=== Provided text ===
General characteristics
- Class & type: Salmon-class composite diesel-hydraulic and diesel-electric submarine
- Displacement: 1,435 long tons (1,458 t) standard, surfaced; 2,198 long tons (2,233 t) submerged;
- Length: 308 ft 0 in (93.88 m)
- Beam: 26 ft 1+1⁄4 in (7.957 m)
- Draft: 15 ft 8 in (4.78 m)
- Propulsion: 4 × General Motors Model 16-248 V16 diesel engines (two hydraulic-drive, two driving electrical generators); 2 × 120-cell batteries; 4 × high-speed Elliott electric motors with reduction gears; two shafts; 5,500 shp (4.1 MW) surfaced; 2,660 shp (2.0 MW) submerged;
- Speed: 21 knots (39 km/h) surfaced; 9 knots (17 km/h) submerged;
- Range: 11,000 nautical miles (20,000 km) at 10 knots (19 km/h)
- Endurance: 48 hours at 2 knots (3.7 km/h) submerged
- Test depth: 250 ft (76 m)
- Complement: 5 officers, 54 enlisted
- Armament: 8 × 21 inch (533 mm) torpedo tubes; (four forward, four aft); 24 torpedoes ; 1 × 3 in (76 mm) / 50 caliber deck gun; four machine guns;

= USS Snapper (SS-185) =

Submarine of the United States

USS Snapper (SS-185), a , was the third ship of the United States Navy of the name and the second to be named for the snapper.

=== What you have to do ===
Please list every weapon item given under armament in the submarine specifications, with the quantity stated for each.

=== Given records ===
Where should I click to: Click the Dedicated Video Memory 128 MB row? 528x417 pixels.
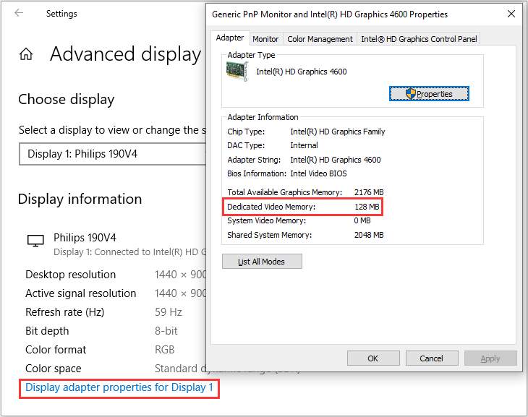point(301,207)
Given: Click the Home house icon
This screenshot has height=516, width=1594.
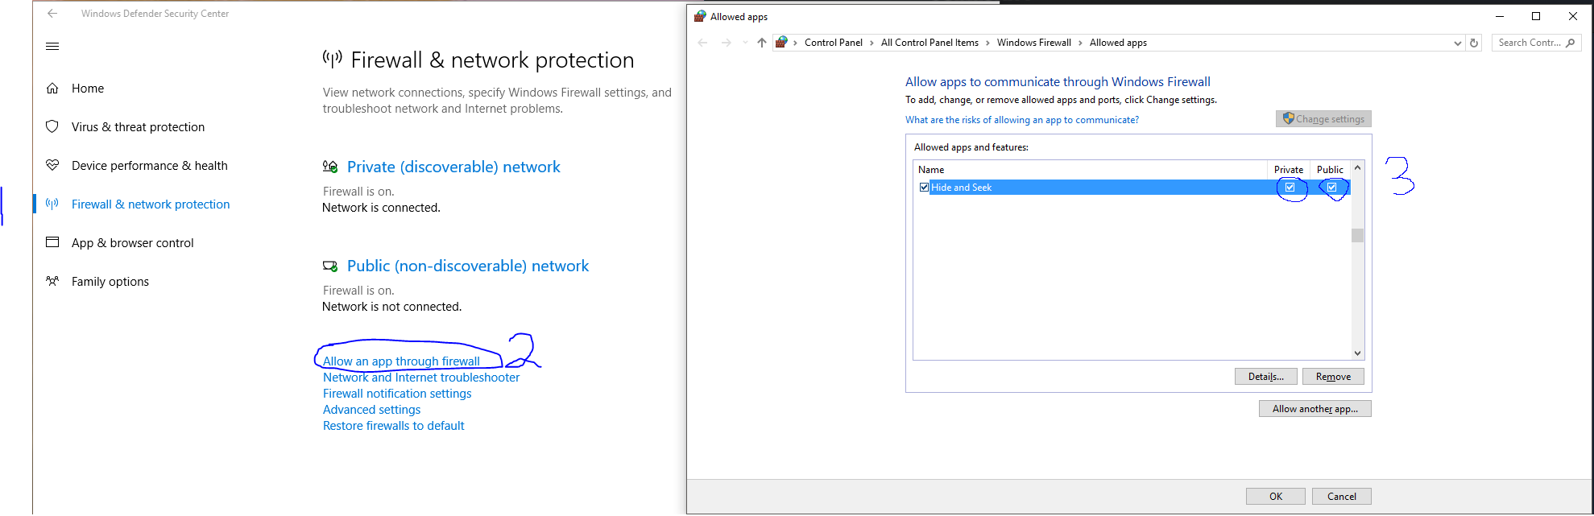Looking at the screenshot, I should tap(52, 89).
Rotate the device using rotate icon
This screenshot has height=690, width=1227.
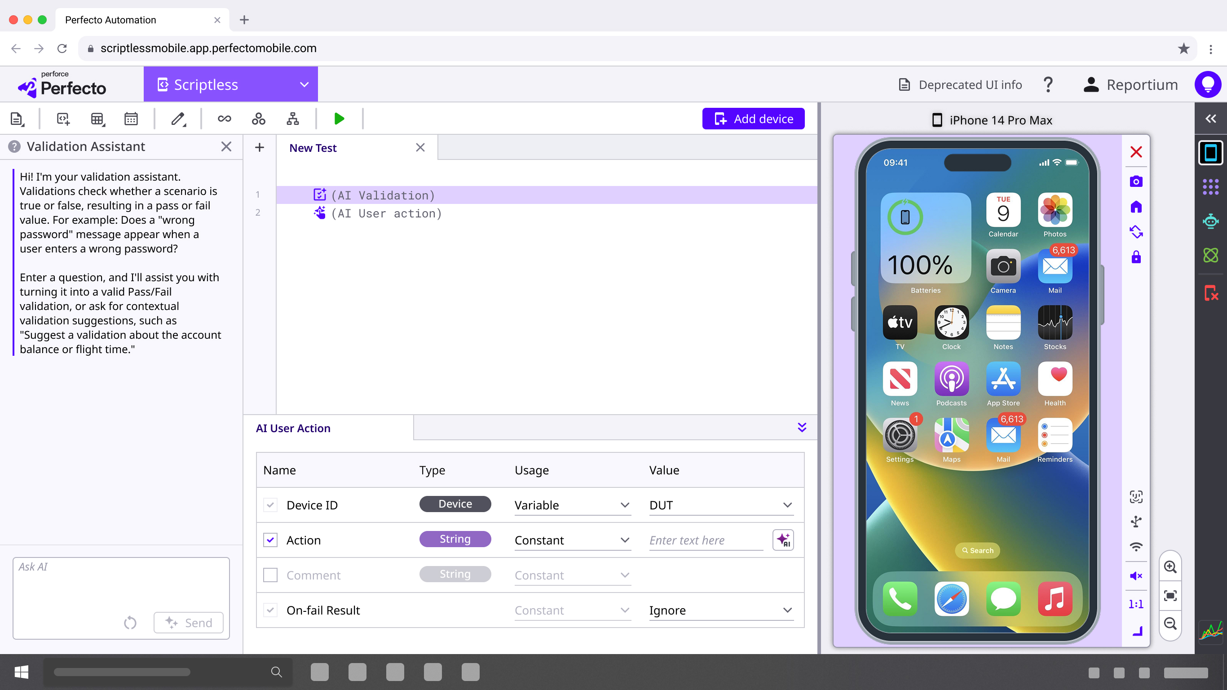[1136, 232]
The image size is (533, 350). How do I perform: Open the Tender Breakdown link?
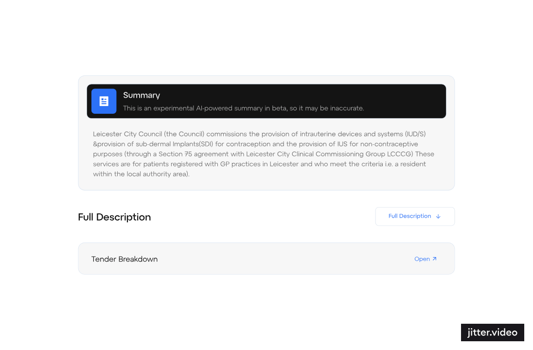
---
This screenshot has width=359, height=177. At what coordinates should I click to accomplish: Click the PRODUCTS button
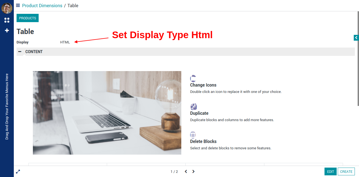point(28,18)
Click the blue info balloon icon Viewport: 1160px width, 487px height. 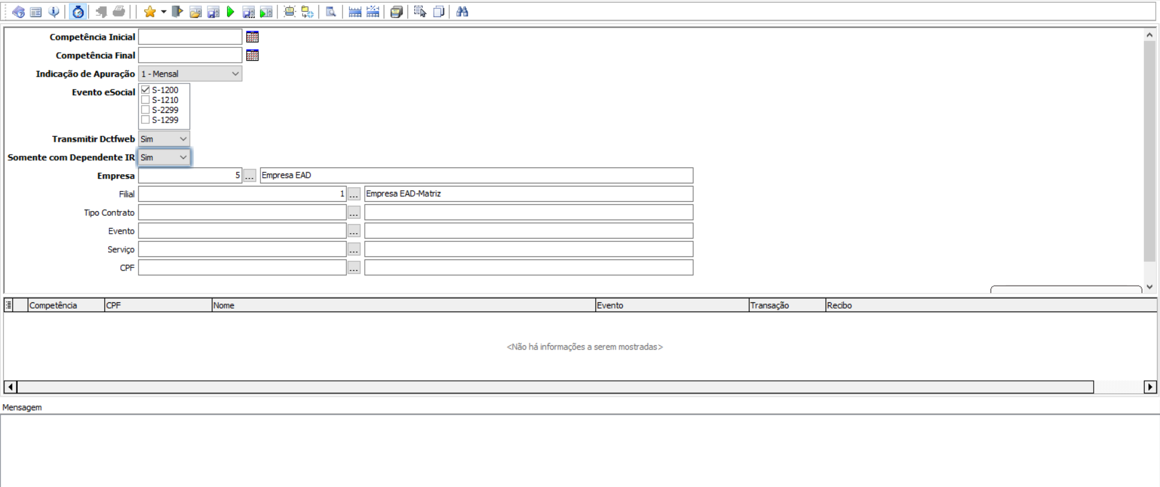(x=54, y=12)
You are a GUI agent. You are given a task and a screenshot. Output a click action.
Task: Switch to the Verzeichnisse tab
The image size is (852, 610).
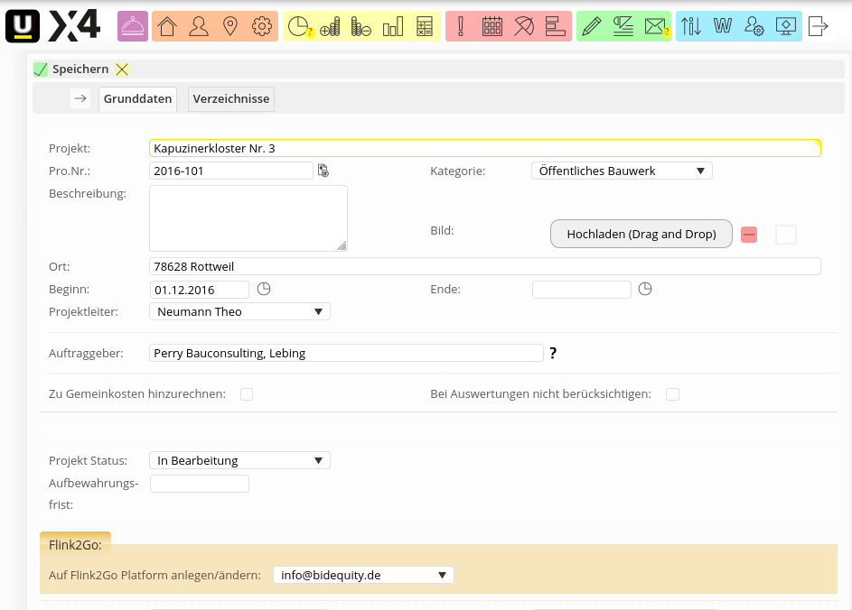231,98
--
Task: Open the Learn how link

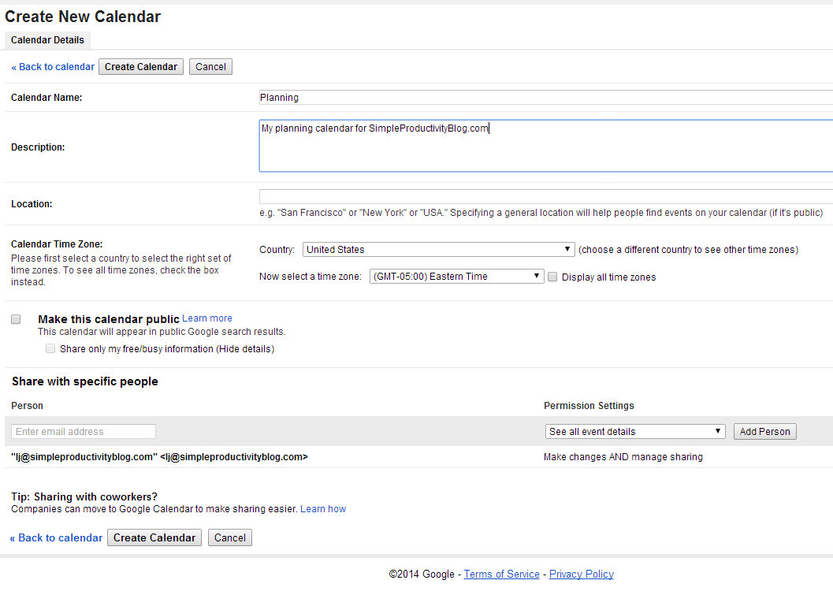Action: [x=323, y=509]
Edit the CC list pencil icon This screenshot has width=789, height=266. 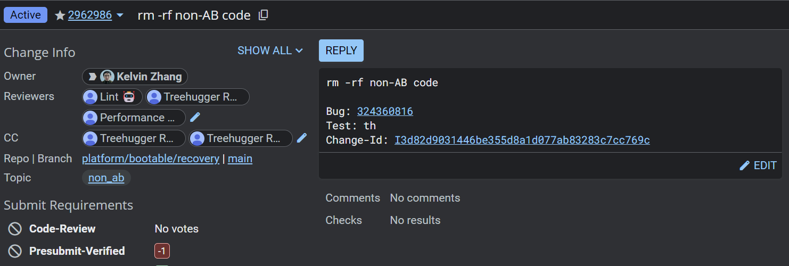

=== Answer to the problem ===
- 8 × 21 inch (533 mm) torpedo tubes (four forward, four aft)
- 24 torpedoes
- 1 × 3 in (76 mm) / 50 caliber deck gun
- four machine guns